Edit: the correct answer is $-4x +4y +z -31 =0$, but I don't know how I was so off.
Let $l$ be the line in $\mathbb{R}^3$ given by the Cartesian equation
$$x+8=\frac{y+1}3=\frac{3−z}8.$$
Let $P$ be the plane that contains $l$ and also contains the point $B(−4,7,−13)$
Find a Cartesian equation for P
I'm not sure where I went wrong with this question; I found the cartesian equation to be $4x +4y -z -25 =0$. Working :
$x =t-8$, $y =3t-1$, $z =-8t +3$ $$A =(-8,-1,3)$$
$$AB = \begin{bmatrix}4\\8\\-16\end{bmatrix}$$
normal : $$n = AB \wedge \begin{bmatrix}-8\\-1\\3\end{bmatrix}$$ $$= \begin{bmatrix}16\\16\\-4\end{bmatrix}$$
Then I substituted the pt and normal vector into the point normal form
Let the sought equation of the plane be $\pi: ax+by+cz+d=0$ with normal vector $\overrightarrow{N}=(a,b,c)$.
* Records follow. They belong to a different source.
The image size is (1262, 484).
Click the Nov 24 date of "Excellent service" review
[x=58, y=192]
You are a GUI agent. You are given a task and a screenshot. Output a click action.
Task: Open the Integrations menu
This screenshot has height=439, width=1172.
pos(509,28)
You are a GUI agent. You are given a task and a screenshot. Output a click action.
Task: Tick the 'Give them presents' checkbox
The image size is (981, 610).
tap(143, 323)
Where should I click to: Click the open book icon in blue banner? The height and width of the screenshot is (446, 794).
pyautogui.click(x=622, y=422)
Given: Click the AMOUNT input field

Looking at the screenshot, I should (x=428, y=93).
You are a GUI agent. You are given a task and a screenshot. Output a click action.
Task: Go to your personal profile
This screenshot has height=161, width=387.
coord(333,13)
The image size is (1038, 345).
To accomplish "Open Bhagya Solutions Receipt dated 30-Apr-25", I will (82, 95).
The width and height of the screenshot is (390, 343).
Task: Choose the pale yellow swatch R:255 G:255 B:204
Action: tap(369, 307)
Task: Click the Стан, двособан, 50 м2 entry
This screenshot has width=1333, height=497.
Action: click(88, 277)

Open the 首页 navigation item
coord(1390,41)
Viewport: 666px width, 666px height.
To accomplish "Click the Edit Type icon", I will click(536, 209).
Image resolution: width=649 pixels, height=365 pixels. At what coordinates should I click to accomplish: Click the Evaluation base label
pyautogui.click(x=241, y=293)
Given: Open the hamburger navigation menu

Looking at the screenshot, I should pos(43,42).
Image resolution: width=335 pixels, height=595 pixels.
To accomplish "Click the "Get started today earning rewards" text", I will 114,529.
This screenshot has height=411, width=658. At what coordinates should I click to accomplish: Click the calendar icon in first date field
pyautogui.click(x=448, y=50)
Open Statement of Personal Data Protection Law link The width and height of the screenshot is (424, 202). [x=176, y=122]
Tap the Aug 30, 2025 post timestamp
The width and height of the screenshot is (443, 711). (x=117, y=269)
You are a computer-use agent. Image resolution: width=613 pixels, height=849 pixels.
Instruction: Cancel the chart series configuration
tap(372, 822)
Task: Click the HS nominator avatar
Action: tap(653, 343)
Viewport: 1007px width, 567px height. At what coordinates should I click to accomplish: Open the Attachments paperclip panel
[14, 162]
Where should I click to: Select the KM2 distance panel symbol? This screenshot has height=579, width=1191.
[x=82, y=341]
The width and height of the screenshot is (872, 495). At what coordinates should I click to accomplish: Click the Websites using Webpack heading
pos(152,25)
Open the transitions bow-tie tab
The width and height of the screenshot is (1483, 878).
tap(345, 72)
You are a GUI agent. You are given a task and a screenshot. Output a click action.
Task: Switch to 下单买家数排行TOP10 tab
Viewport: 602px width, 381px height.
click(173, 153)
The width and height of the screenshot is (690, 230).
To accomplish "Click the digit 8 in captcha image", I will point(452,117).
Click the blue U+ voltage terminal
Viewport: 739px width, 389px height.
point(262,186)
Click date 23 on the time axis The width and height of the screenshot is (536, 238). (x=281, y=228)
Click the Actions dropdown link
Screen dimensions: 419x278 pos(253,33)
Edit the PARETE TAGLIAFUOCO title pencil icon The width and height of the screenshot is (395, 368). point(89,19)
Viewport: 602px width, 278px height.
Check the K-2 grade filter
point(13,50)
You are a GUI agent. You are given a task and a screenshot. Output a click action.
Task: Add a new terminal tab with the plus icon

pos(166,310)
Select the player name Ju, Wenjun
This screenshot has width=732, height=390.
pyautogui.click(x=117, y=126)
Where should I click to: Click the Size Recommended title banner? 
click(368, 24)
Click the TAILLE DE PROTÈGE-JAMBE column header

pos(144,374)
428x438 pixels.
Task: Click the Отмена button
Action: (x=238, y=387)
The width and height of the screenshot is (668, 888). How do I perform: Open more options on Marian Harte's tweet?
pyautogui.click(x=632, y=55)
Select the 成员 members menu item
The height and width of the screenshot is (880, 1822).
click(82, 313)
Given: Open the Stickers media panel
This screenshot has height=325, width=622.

Since we want the point $P(-4,7,-13)$ to belong to the plane, we make the point satisfy the plane equation: $$P\in \pi\iff-4a+7b-13c+d=0.\tag{1}$$
Notice that the given line equation can be written in standard form as: $$L:\quad \frac{x+8}{1}=\frac{y+1}{3}=\frac{z-3}{-8}$$ Hence, we identify the direction vector $\overrightarrow{S}=(1,3,-8)$ and an initial point $P_{0}(-8,-1,3)$.
Now, the line belongs to the plane if and only if the direction vector of the line and the normal vector of the plane are orthogonal, and furthermore, any point on the line satisfies the plane equation.
Thus, we find:
$$\overrightarrow{S}\cdot \overrightarrow{N}=0\iff a+3b-8c=0\tag{2}$$ and also, $$P_{0}\in\pi\iff-8a-b+3c+d=0\tag{3}$$ The system of equations $(1),(2)$, and $(3)$ has a solution: $$(a,b,c,d)=(a,-a,-a /4,31a/4),$$ with $a$ being a nonzero real number.
Hence, the sought plane is: $$\pi: ax+by+cz+d=0\iff ax-ay-\frac{a}{4}z+\frac{31a}{4}=0$$ Dividing everything by $a\neq 0$ and multiplying by $-4$, we get: $$\pi: -4x+4y+z-31=0$$ which coincides with the initial given answer.